= Directions =
Go to the line below containing "Reply (296, 2247)" and print exactly from there through the line containing "Balance (598, 1171)", both included. Print nothing else.

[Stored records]
_ _ _

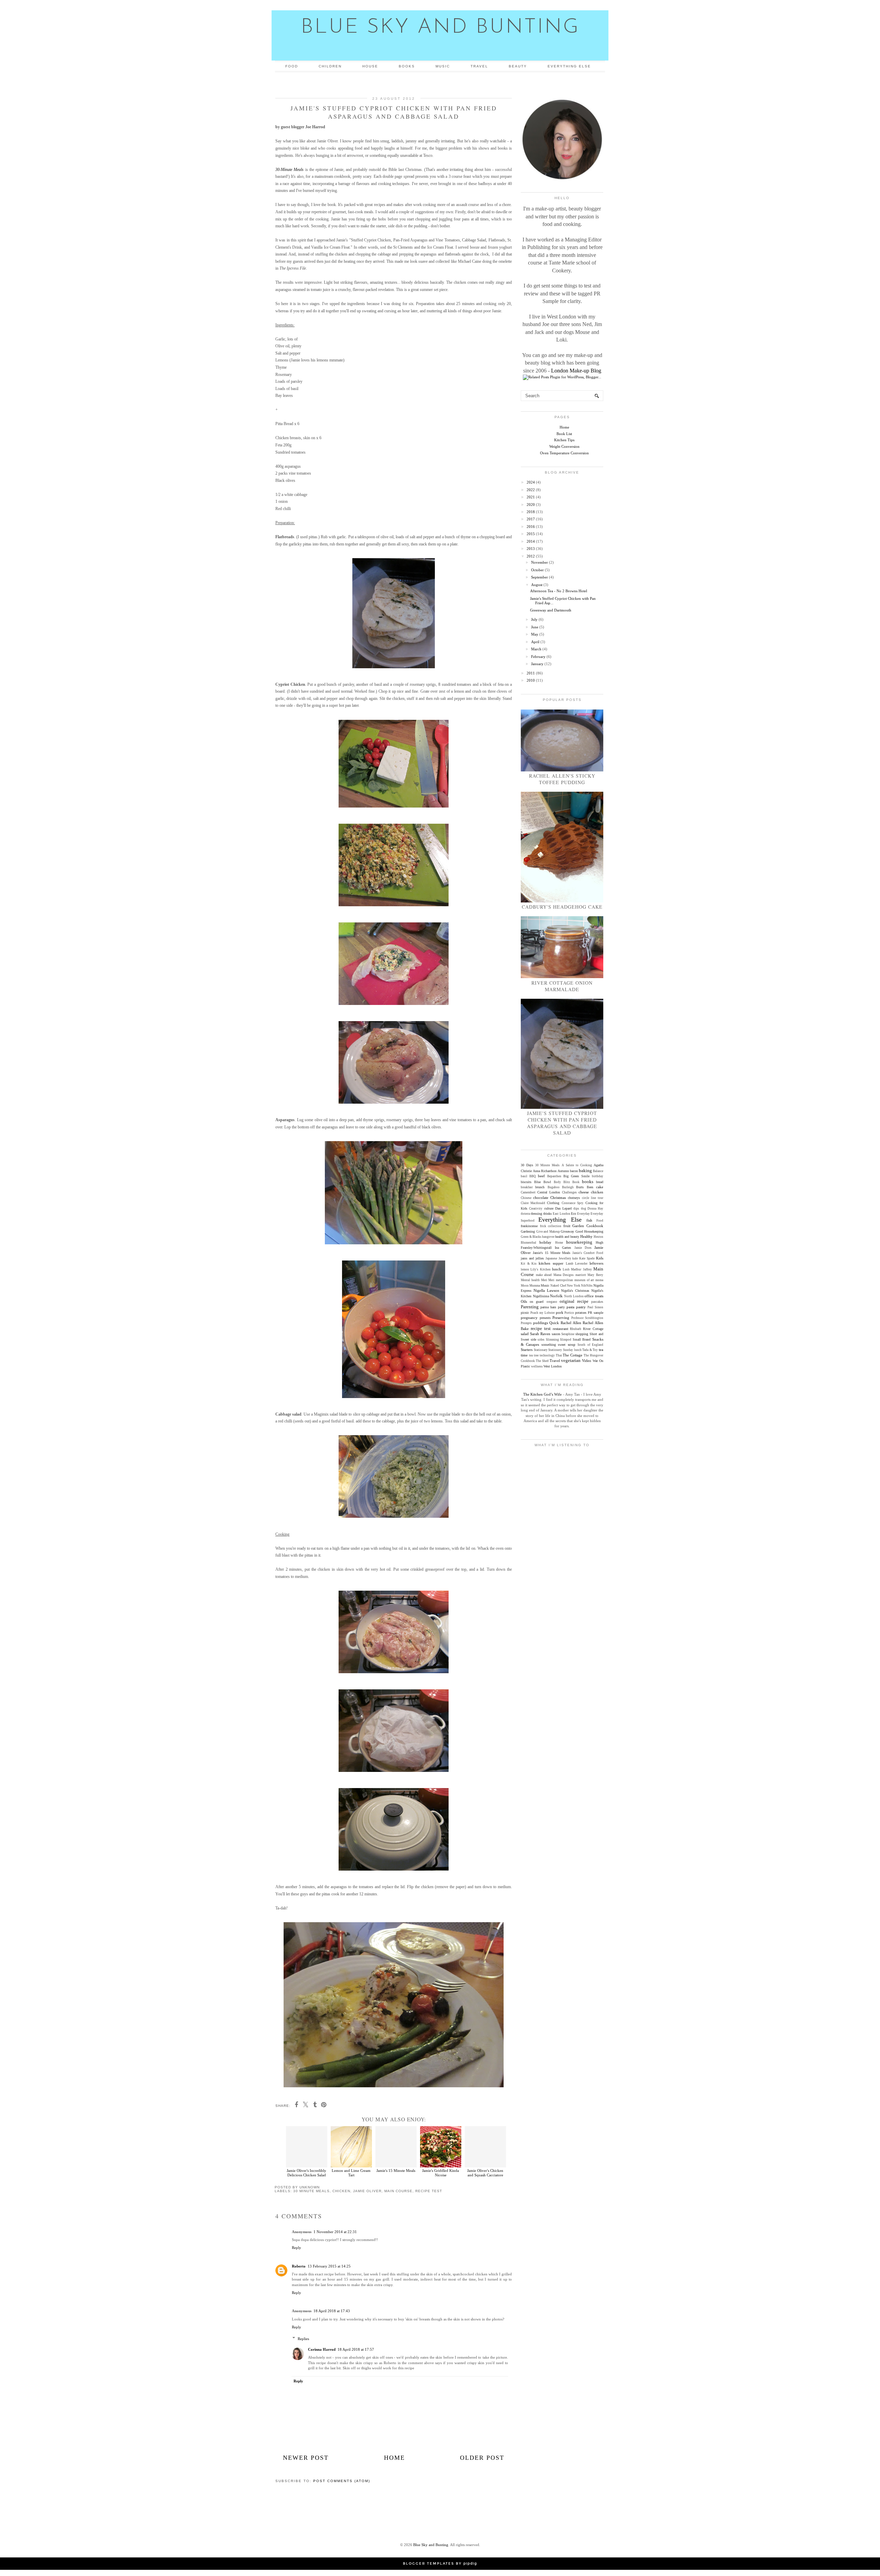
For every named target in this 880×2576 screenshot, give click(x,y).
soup (571, 1344)
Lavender (581, 1263)
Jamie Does (583, 1247)
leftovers (596, 1263)
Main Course (398, 2191)
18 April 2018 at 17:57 (356, 2349)
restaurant (560, 1329)
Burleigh (568, 1187)
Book (576, 1182)
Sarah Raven (540, 1334)
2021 (531, 497)
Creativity (535, 1208)
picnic (525, 1312)
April (535, 642)
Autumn (563, 1171)
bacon (574, 1171)
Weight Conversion (564, 446)
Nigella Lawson (546, 1290)
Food (291, 66)
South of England (590, 1344)
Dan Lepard (563, 1208)
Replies (303, 2339)
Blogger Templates (428, 2564)
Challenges (569, 1192)
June (534, 627)
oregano (552, 1301)
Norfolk (556, 1296)
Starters (526, 1349)
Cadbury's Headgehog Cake (562, 906)
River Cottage (593, 1329)
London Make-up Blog (576, 371)
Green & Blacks (531, 1236)
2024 (531, 482)
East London (561, 1213)
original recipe (574, 1301)
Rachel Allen (571, 1323)
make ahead (544, 1275)
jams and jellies (532, 1258)
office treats (593, 1296)
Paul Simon (595, 1307)
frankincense (529, 1226)
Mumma (534, 1285)
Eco (573, 1213)
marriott (580, 1275)
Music (443, 66)
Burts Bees (584, 1187)
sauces (556, 1334)
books (587, 1181)
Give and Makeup (548, 1231)
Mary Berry (595, 1275)
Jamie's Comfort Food (587, 1253)
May (534, 634)
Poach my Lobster (542, 1312)
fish (589, 1220)
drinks (547, 1213)
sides (541, 1339)
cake (599, 1187)
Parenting (530, 1306)
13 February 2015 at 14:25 (329, 2266)
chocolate (540, 1197)
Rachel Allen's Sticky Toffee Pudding (562, 779)
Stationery (555, 1350)
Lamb (569, 1263)
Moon (525, 1285)
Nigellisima (541, 1296)
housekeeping (579, 1242)
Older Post (482, 2457)
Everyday (583, 1213)
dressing (536, 1213)
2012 (531, 556)
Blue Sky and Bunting (440, 27)
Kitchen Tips (564, 440)
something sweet (553, 1344)
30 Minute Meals (311, 2191)
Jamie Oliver (367, 2191)
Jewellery (565, 1258)
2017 (531, 519)
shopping (581, 1334)
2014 (531, 541)
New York (573, 1285)
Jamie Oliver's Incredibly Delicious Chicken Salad (306, 2172)
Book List (564, 434)
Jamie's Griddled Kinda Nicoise (440, 2172)
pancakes (597, 1301)
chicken (341, 2191)
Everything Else (569, 66)
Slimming (552, 1339)
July (534, 619)
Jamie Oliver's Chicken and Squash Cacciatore (485, 2172)
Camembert (528, 1192)
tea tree (534, 1355)
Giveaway (567, 1231)
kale (575, 1258)
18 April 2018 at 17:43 (332, 2311)
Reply (296, 2247)
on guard (536, 1301)
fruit (566, 1226)
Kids (599, 1258)
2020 (531, 504)
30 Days (527, 1165)
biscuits (526, 1182)
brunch (539, 1187)
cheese (584, 1192)
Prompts (526, 1323)
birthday (597, 1176)
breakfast (527, 1187)
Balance (598, 1171)
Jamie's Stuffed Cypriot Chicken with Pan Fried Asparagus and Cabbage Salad (562, 1123)
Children (330, 66)
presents (545, 1318)
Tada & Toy (590, 1350)
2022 (531, 490)
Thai (559, 1355)
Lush (566, 1269)
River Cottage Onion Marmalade (562, 986)
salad (525, 1334)
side (533, 1339)
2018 (531, 512)
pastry (581, 1307)
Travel (479, 66)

_ _ _

= Response box =
Reply (296, 2247)
on guard (536, 1301)
fruit (566, 1226)
Kids (599, 1258)
2020 (531, 504)
30 Days (527, 1165)
biscuits (526, 1182)
brunch (539, 1187)
cheese (584, 1192)
Prompts (526, 1323)
birthday (597, 1176)
breakfast (527, 1187)
Balance (598, 1171)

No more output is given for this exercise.